Alguns desenvolvem síndrome do pânico, não conseguem mais sair de casa nem se relacionar com mais ninguém, perdem amigos, deixam de viver, entram em depressão. Em casos extremos tentam tirar a própria vida, porque não conseguem conviver com a vergonha e o constrangimento de terem cedido à conversa de um bandido.

Polícia caça pedófilos da internet

Na última sexta-feira (14) a Gazeta do Povo publicou uma entrevista com um integrante do Grupo de Repressão a Crimes Cibernéticos da Polícia Federal no Rio Grande do Sul que participou, anos atrás, de uma grande operação contra a pedofilia na darknet, essa rede de internet mais restrita, que permite a navegação anônima e onde os criminosos circulam.
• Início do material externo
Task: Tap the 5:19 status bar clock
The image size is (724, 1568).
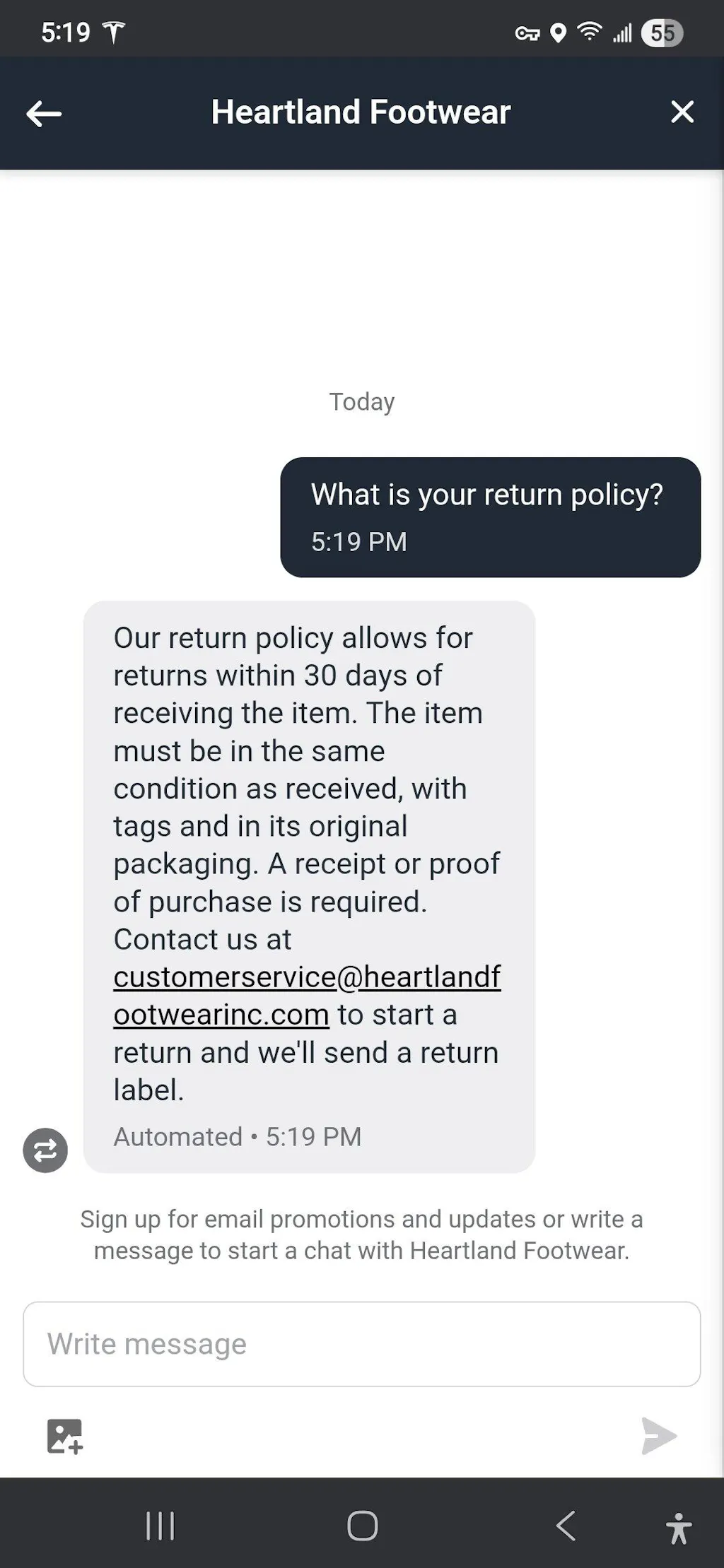Action: pyautogui.click(x=65, y=33)
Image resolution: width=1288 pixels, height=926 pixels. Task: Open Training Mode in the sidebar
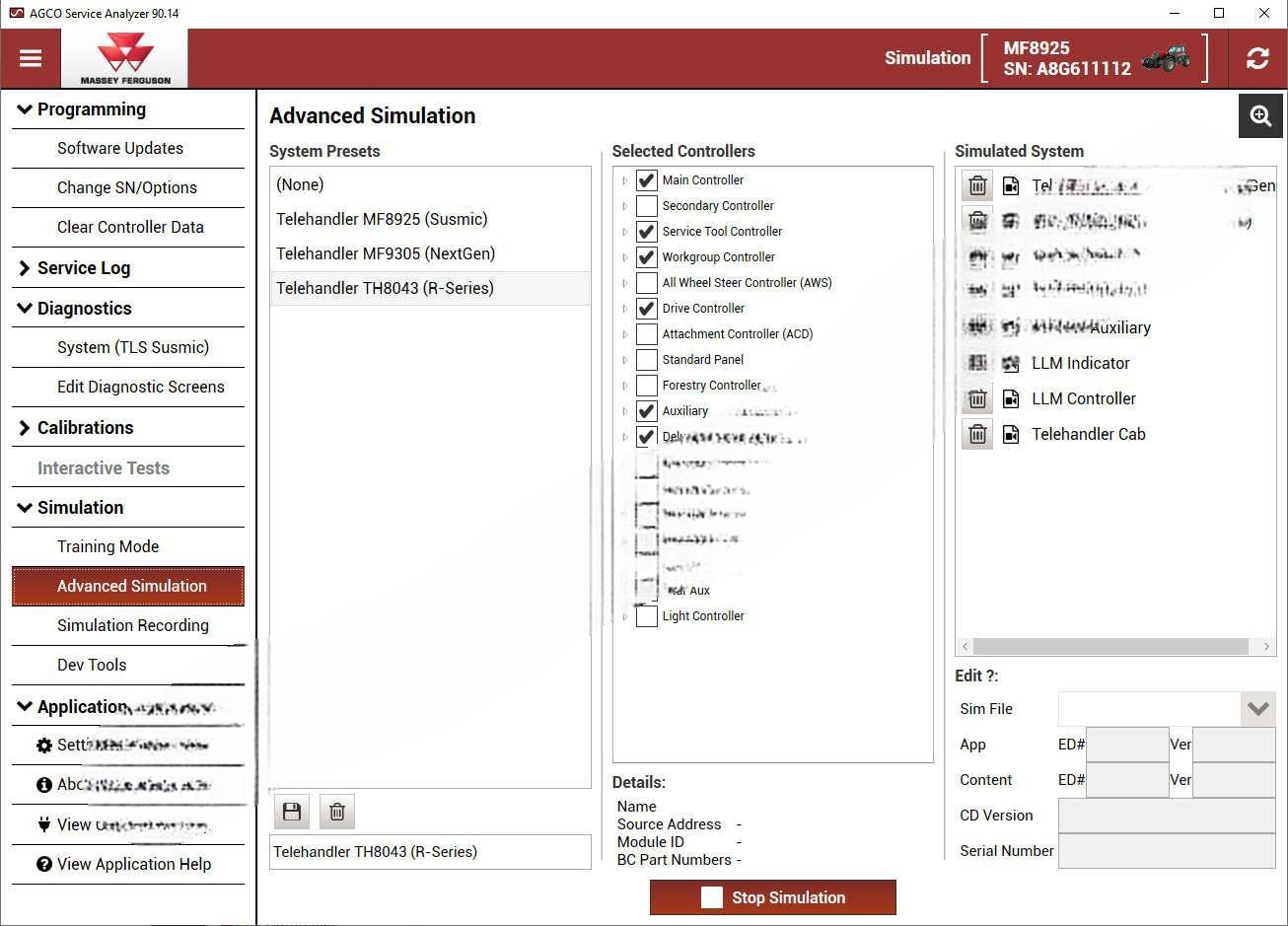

Vários bandidos foram identificados e presos. A experiência da operação, com os detalhes de como a polícia conseguiu descobrir a identidade dos pedófilos (precisou até desenvolver um software para isso), virou artigo científico publicado na revista Nature. E virou também livro, com o título: Protegendo Anjos.

O livro aborda os cuidados que os pais e responsáveis devem ter para prevenir abusos infantis e também dá instruções sobre o que fazer caso identifiquem um possível caso de aliciamento através da internet.

A principal dica é não tentar você, pai ou mãe, interagir com o criminoso, nem revelar a ele que você descobriu o que estava acontecendo. Procure imediatamente a polícia e ela dará orientações corretas de como proceder. Recomendo a leitura da reportagem.

E nunca esqueça que o principal é manter o diálogo aberto com os filhos, criar em casa um ambiente de confiança para que as crianças possam recorrer a você diante de qualquer dúvida. Elas precisam de liberdade para interagir com amigos pela internet, mas não podem ficar completamente soltas, como se não houvesse riscos no mundo virtual.

Fique atento, seja zeloso. A gente pode até se passar por chato em alguns momentos, mas criança pede atenção. E precisa disso: atenção e cuidado, muito cuidado.